Penampar Muka Itu Jadi Orang Terpercaya & Pengendali Jurus Andalannya

 


Desmond J. Mahesa, Wakil Ketua Komisi III DPR RI
(Foto: nett)


BORNEOTREND.COM - Ramainya pembicaraan soal wacana perpanjangan masa jabatan presiden menjadi tiga periode yang kemudian juga menjadi tuntutan utama mahasiswa pada waktu berunjuk rasa, mengingatkan kita pada pernyataan yang disampaikan oleh presiden yang sekarang berkuasa.

Presiden Joko Widodo sudah jelas dan tegas menolak wacana perpanjangan masa jabatannya. Bahkan, di hadapan para wartawan akhir tahun 2019 lalu, Presiden Joko Widodo secara tegas menyebut ada tiga motif yang melandasi seseorang atau kelompok terus memunculkan wacana perpanjangan masa jabatannya. Motif pertama, orang itu ingin menampar wajahnya; Kedua, orang itu ingin mencari muka; Ketiga, orang itu ingin menjerumuskannya.

Siapa dan mengapa orang-orang yang menjadi penampar muka tersebut saat ini justru menjadi orang kepercayaannya?
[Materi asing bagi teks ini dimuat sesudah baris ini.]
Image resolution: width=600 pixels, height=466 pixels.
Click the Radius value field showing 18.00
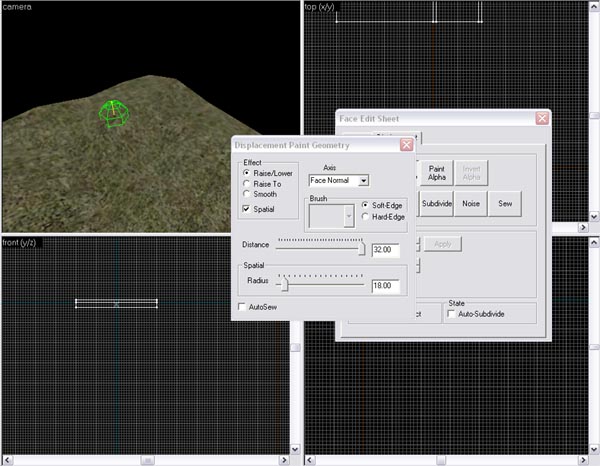pos(386,287)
Jurus apa yang sedang dimainkan oleh kelompok penampar muka tersebut dalam upayanya memperpanjang masa jabatan presiden yang sekarang berkuasa? 

Apakah jurusnya terhenti setelah adanya penegasan Presiden terkait penundaan pemilu dan perpanjangan masa jabatannya?

Deretan para penampar muka

Seperti diketahui, beberapa politisi dan tokoh masyarakat telah mendorong untuk adanya penundaan pemilu dan perpanjangan masa jabatan Presiden Indonesia. Sebagai contoh awal Oktober tahun 2019 yang lalu, Ketua Fraksi Partai Nasional Demokrat (NasDem) MPR Johnny G. Plate, sudah mengeluarkan wacana perpanjangan masa jabatan Presiden, katanya bertujuan demi konsistensi pembangunan di Indonesia.

Sejak saat itu usulan untuk Presiden diperpanjang jabatannya terus menggelinding dan makin mengemuka seiring dengan semakin berkurangnya masa jabatan presiden yang sekarang berkuasa. Tercatat misalnya Arief Puoyono mantan petinggi partai Gerindra, Koalisi Bersama Rakyat (Kobar), Kelompok relawan Jokowi-Prabowo (Jokpro) 2024, Relawan Jokowi Mania (JoMan), Asosiasi Pemerintah Desa Seluruh Indonesia (Apdesi) dan beberapa elemen masyarakat lainnya.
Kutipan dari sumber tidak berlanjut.